The US Supreme Court [official website] heard oral arguments [day call, PDF] Wednesday in two cases. In Town of Greece v. Galloway [transcript, PDF; JURIST report] the court heard arguments on whether legislative prayer violates the First Amendment [text], specifically the Establishment Clause. On appeal from the US Court of Appeals for the Second Circuit [official website], the matter is a conflict between the unconstitutionality of state-endorsed religious practices and government involvement in censorship and the approval or disapproval of prayers. In the Second Circuit decision [opinion], Circuit Judge Calabresi opined, "A legislative prayer practice that, however well-intentioned, conveys to a reasonable objective observer under the totality of the circumstances an official affiliation with a particular religion violates the clear command of the Establishment Clause." In oral arguments, Justice Anthony Kennedy, believed to be the swing vote in the case, questioned [USA Today report] whether such a decision would result in the untoward consequence of governments now editing the content of legislative prayer, a centuries-old tradition practiced at many government meeting. The Obama administration, represented by Solicitor General Donald Verrilli at oral arguments, defended the town of Greece and their use of prayer at town meetings, advocating for the legitimacy and constitutionality of the long-established practice.

• **SOURCE DATA**:
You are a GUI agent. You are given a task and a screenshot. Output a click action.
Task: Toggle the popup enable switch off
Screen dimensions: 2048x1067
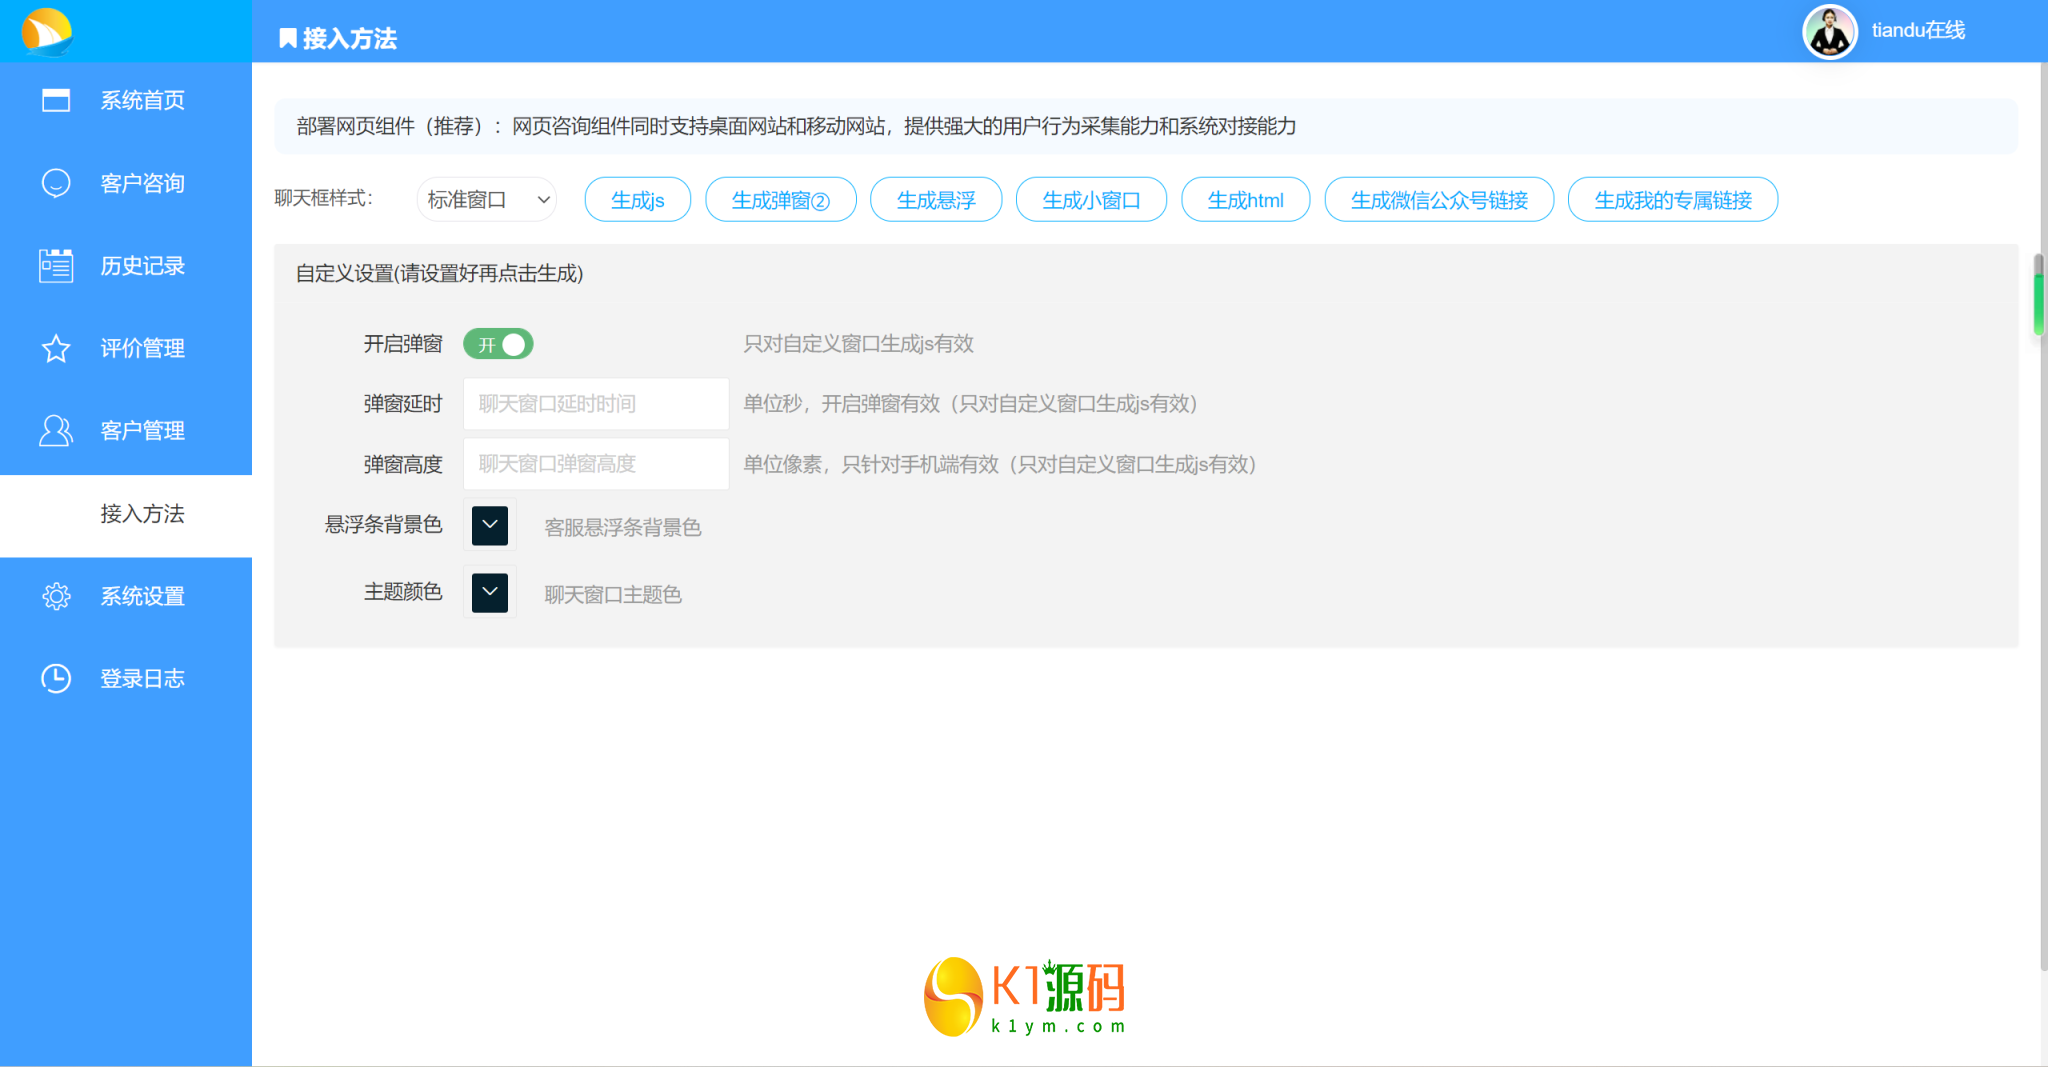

• **REQUIREMENTS**:
Pick up the report on the Supreme Court's oral arguments in Town of Greece v. Galloway after its last sentence and continue it.

• **WRITTEN REPLY**:
In Mississippi ex rel. Hood v. AU Optronics Corp. [transcript, PDF; JURIST report] the court heard arguments over whether a state's parens patriae action is removable as a "mass action" under the Class Action Fairness Act (CAFA) [text, PDF] when the state is the sole plaintiff, the claims arise under state law, and the state attorney general possesses statutory and common-law authority to assert all claims in the complaint. Appellants, manufacturers and distributors of liquid crystal display (LCD) panels, jointly removed this case to federal district court on the grounds that the action was a "class action" or a "mass action" under the CAFA. The state of Mississippi then moved to remand the case to state court, and the district court granted the motion. The US Court of Appeals for the Fifth Circuit held [opinion] that the suit qualifies as a mass action under the CAFA, finding removal to be proper and reversing the district court's remand order.